COURT OF APPEALS OF VIRGINIA

Present: Judges Frank, Kelsey and McClanahan Argued at Chesapeake, Virginia

DERREAK LAMONTE McMILLIAN MEMORANDUM OPINION * BY v. Record No. 0455-10-1 JUDGE ROBERT P. FRANK MARCH 1, 2011 COMMONWEALTH OF VIRGINIA

FROM THE CIRCUIT COURT OF THE CITY OF CHESAPEAKE V. Thomas Forehand, Jr., Judge

(Jo Anne Spencer; Jo Anne Spencer, P.L.C., on brief), for appellant. Appellant submitting on brief.

Donald E. Jeffrey, III, Senior Assistant Attorney General (Kenneth T. Cuccinelli, Attorney General, on brief), for appellee.

Derreak Lamonte McMillian, appellant, was convicted, in a jury trial, of murder in violation

of Code § 18.2-32, use of a firearm in commission of a felony in violation of Code § 18.2-53.1, and

grand larceny in violation of Code § 18.2-95. On appeal appellant contends the trial court abused its

discretion in admitting evidence of prior crimes to establish appellant’s identity as the perpetrator of

the current offenses. Finding no error, we affirm the three convictions.

BACKGROUND

Under settled principles, we review the evidence in the light most favorable to the

Commonwealth. Commonwealth v. Hudson, 265 Va. 505, 514, 578 S.E.2d 781, 786 (2003). That

principle requires us to “discard the evidence of the accused in conflict with that of the

Commonwealth, and regard as true all the credible evidence favorable to the Commonwealth and all

* Pursuant to Code § 17.1-413, this opinion is not designated for publication. fair inferences to be drawn therefrom.” Parks v. Commonwealth, 221 Va. 492, 498, 270 S.E.2d

755, 759 (1980) (emphasis and citation omitted).
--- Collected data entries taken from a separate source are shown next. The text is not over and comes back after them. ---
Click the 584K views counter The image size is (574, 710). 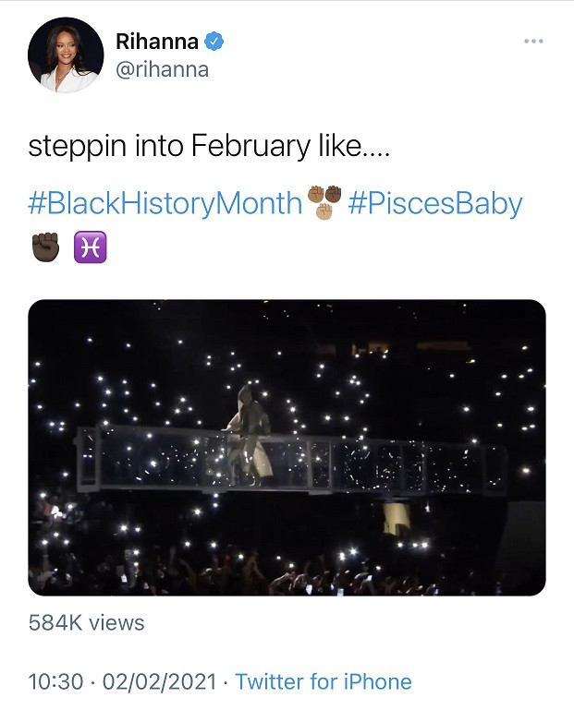86,623
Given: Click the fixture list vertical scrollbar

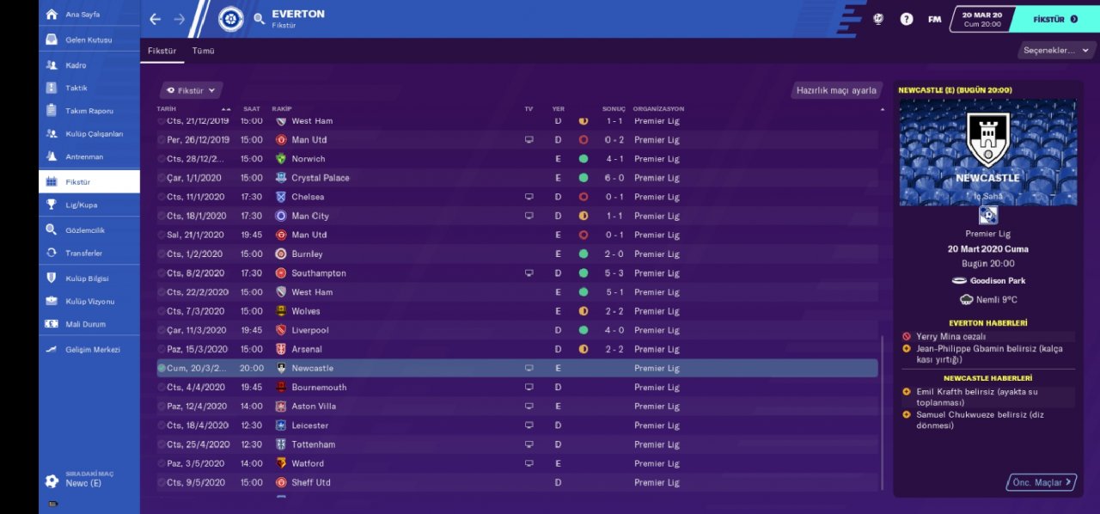Looking at the screenshot, I should click(x=882, y=414).
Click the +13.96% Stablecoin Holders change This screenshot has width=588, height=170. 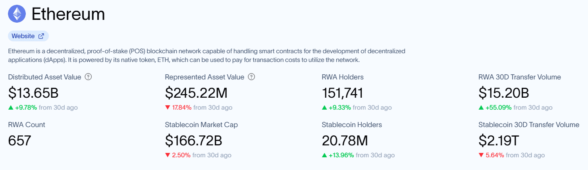[x=341, y=155]
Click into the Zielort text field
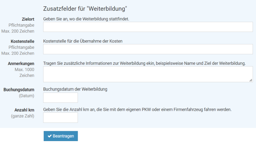256x143 pixels. click(x=148, y=27)
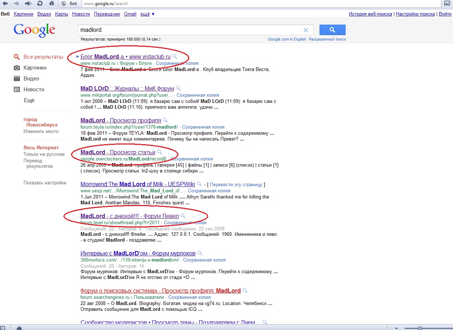Image resolution: width=453 pixels, height=330 pixels.
Task: Click "Изменить место" under Новосибирск
Action: tap(41, 131)
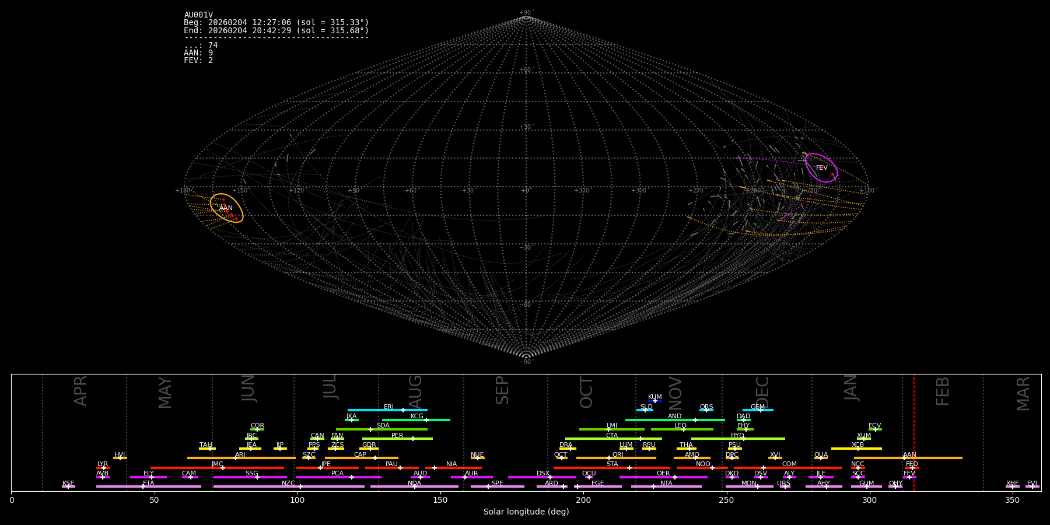This screenshot has height=525, width=1050.
Task: Select the SDA green activity bar
Action: pos(382,429)
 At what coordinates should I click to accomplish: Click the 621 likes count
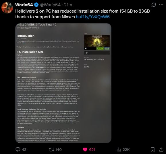pyautogui.click(x=92, y=150)
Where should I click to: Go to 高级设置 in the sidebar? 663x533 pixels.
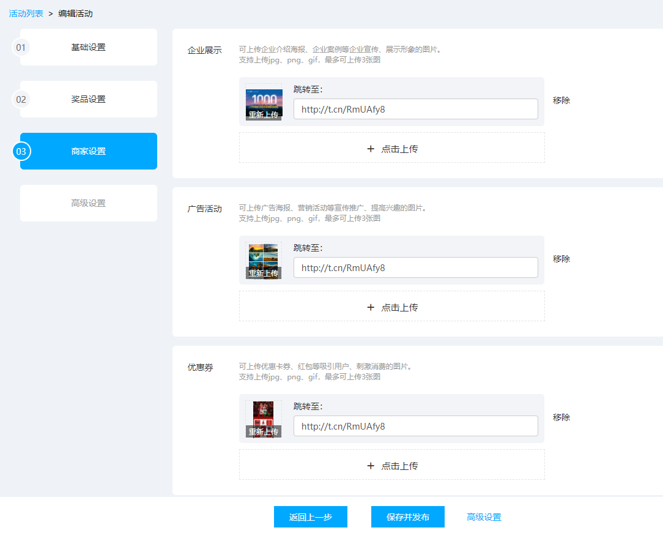pyautogui.click(x=88, y=203)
On January 7, 2007, as C.D. was traveling on Interstate 664, he observed a dump truck he

recognized as belonging to a friend. Suspecting that the truck was stolen, C.D. followed the

truck and eventually confronted the driver after they both pulled into a truck stop. Following a

brief conversation, the driver shot C.D. four times, killing him. The truck then drove away. No

one at the scene was able to identify the shooter.
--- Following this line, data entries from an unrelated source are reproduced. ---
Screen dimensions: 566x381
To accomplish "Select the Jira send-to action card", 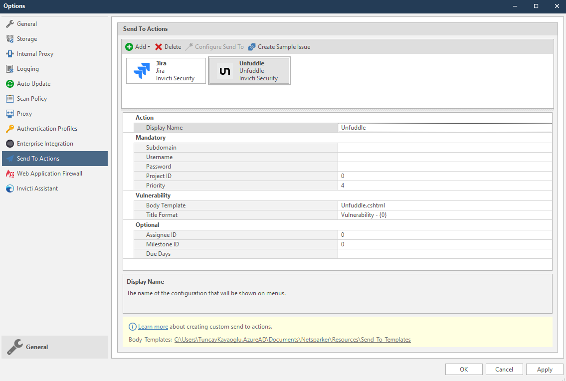I will pyautogui.click(x=166, y=70).
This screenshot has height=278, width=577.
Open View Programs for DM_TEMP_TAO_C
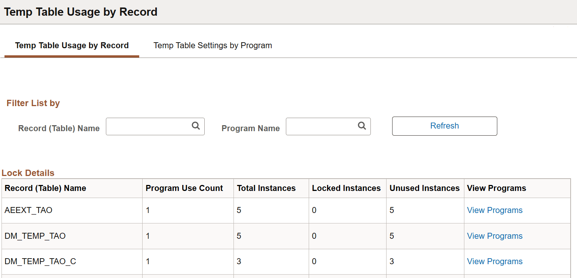coord(494,261)
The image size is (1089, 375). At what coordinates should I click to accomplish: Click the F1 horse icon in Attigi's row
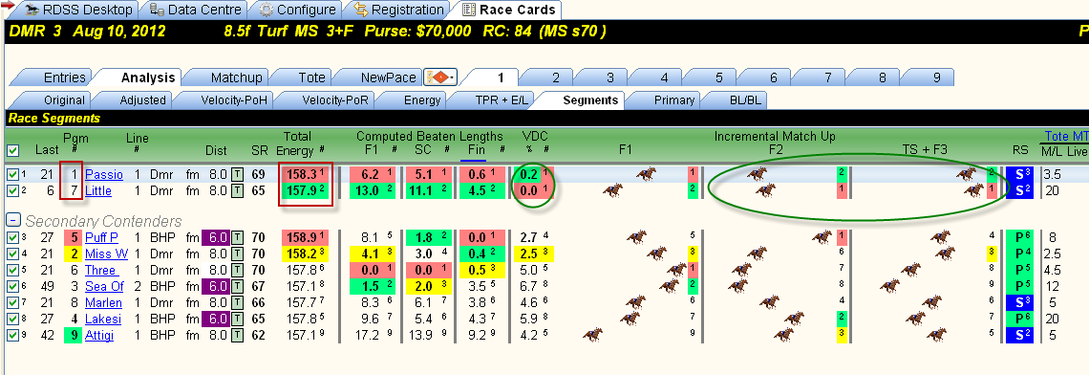point(592,336)
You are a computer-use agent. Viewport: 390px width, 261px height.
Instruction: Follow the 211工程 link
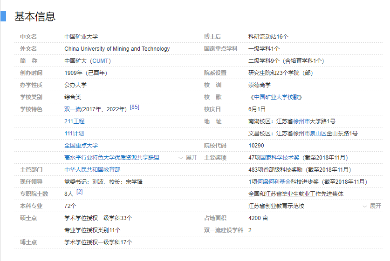(x=75, y=121)
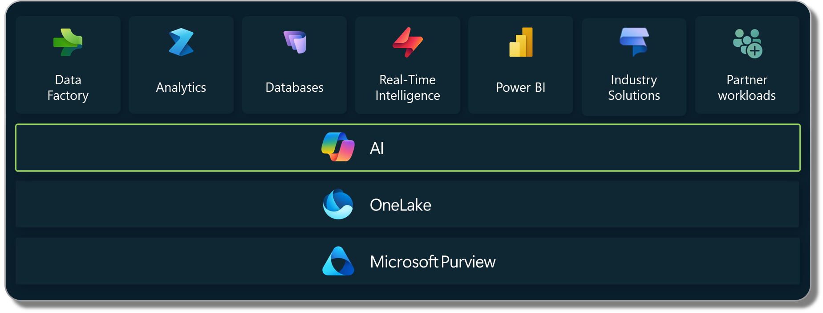Image resolution: width=823 pixels, height=313 pixels.
Task: Select the Partner workloads label text
Action: [x=747, y=87]
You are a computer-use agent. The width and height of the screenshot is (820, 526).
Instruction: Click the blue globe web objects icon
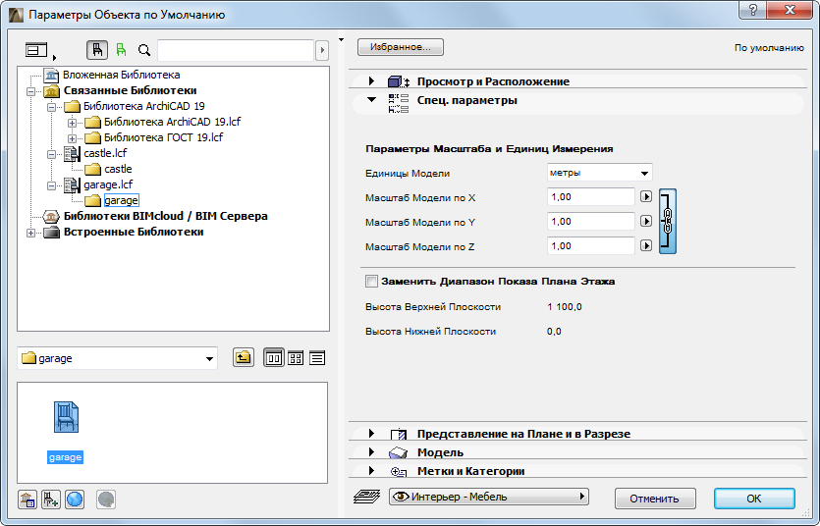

That same evening, Officer Jennifer Goolsby of the Chesapeake Police Department

received and responded to a call regarding a stolen dump truck. She spotted the truck and

followed it for a short distance before activating her emergency lights. The truck accelerated and

turned abruptly onto a set of railroad tracks, traveling for approximately one quarter of a mile.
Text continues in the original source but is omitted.